Girardi said Austin Romine is still competing with Jesus Montero for the backup catcher’s job, at least while Francisco Cervelli recovers. Both need to “show they can possibly handle this situation,” Girardi said. And while Girardi said Romine is a better defensive catcher than Montero, Girardi believes Montero has closed the gap somewhat. Neither has thrived on offense. Romine, 0-for-2 Sunday, is hitting .167. Montero, who doubled in one at-bat, is batting .212.
This reminds me a lot of the “competition” for the 5th starter role that was waged last spring between Phil Hughes, Joba Chamberlain, Sergio Mitre, and Alfredo Aceves. While the team stated publicly on a number of occasions that it was an open competition for that rotation spot, it soon became clear that the job was Hughes’ to lose. The competition was largely a fiction being used to make sure Hughes did not become overly comfortable and continued to work hard on his stuff. Once he showed solid results and a willingness to put in the effort required from him, the battle was over and Hughes was crowned the winner.

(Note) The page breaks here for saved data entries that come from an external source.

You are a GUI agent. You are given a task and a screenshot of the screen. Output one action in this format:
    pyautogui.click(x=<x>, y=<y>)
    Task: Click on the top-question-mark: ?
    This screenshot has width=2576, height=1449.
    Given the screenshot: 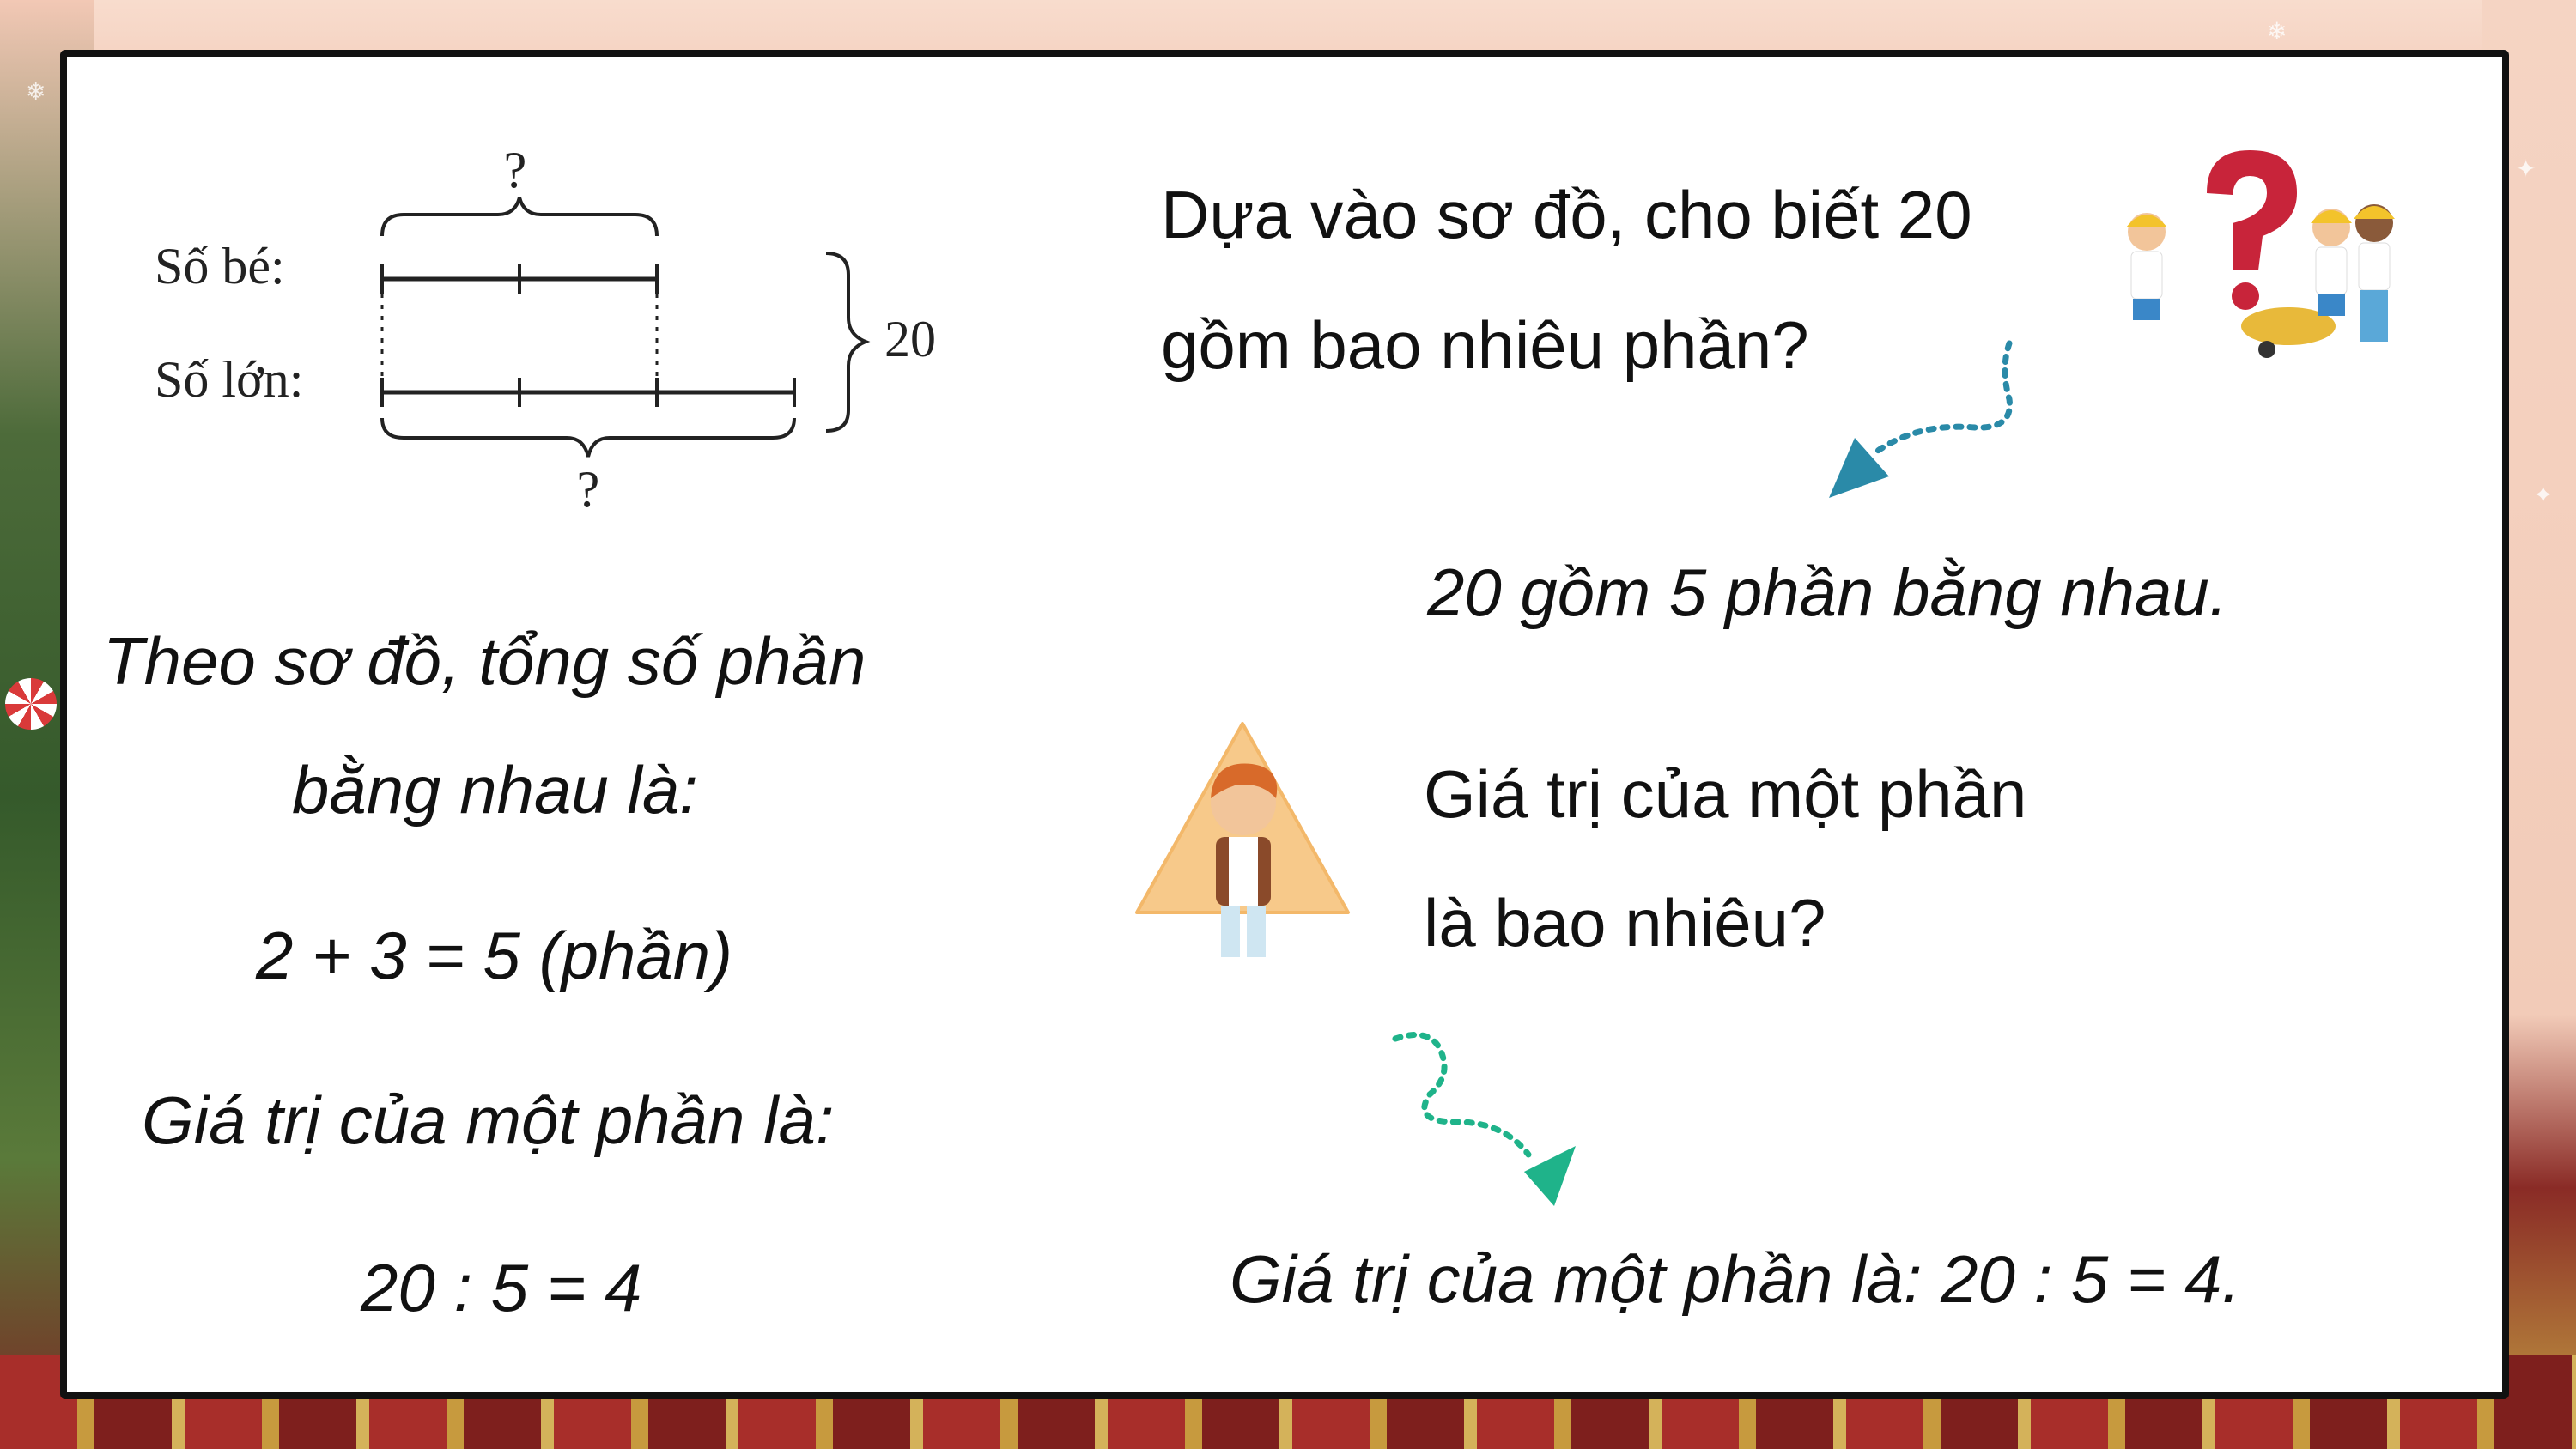 What is the action you would take?
    pyautogui.click(x=516, y=170)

In this year’s competition, the Yankees are paying lip service to Romine’s chances but are not actually treating him like a contender for the job. Montero has been afforded many more opportunities than Romine to showcase his game, with almost twice as many at-bats (33 to 18) and more innings behind the plate ( 12 games, 8 starts, 61 innings for Montero, 9 games, 3 starts, 40.1 innings for Romine). While the club continues to talk up Romine’s candidacy, their actions clearly state that the job is Montero’s, barring injury.
It seems that once again the Yankees are trying to convince everybody that a competition exists so as to push a player to continue working hard despite his status as a near lock to make the club. Once Francisco Cervelli went down, Montero became the only viable option for the backup catcher spot, so the Yankees created a fictional position battle to make sure that he would not relax with his primary competitor on the disabled list. Much like in the Hughes situation, unless Jesus totally embarrasses himself on the field or does something off the field that shows a lack of commitment, the backup job is his.
That said, I do think that Montero is actually competing with someone: Francisco Cervelli. If Montero starts tearing the cover off the ball once the regular season starts and is adequate behind the plate, he could make it very difficult for the Yankees to send him down once Cervelli is healthy. However, if he continues to struggle with the bat or does extremely poorly as a receiver, it is highly likely that Jesus will be sent back to AAA to continue his development and Cervelli will recover his roster spot. Considering how young Jesus is and the questions about his defense, I expect Cervelli to reclaim the backup catcher’s spot, at least temporarily, at some point in the season’s first few months.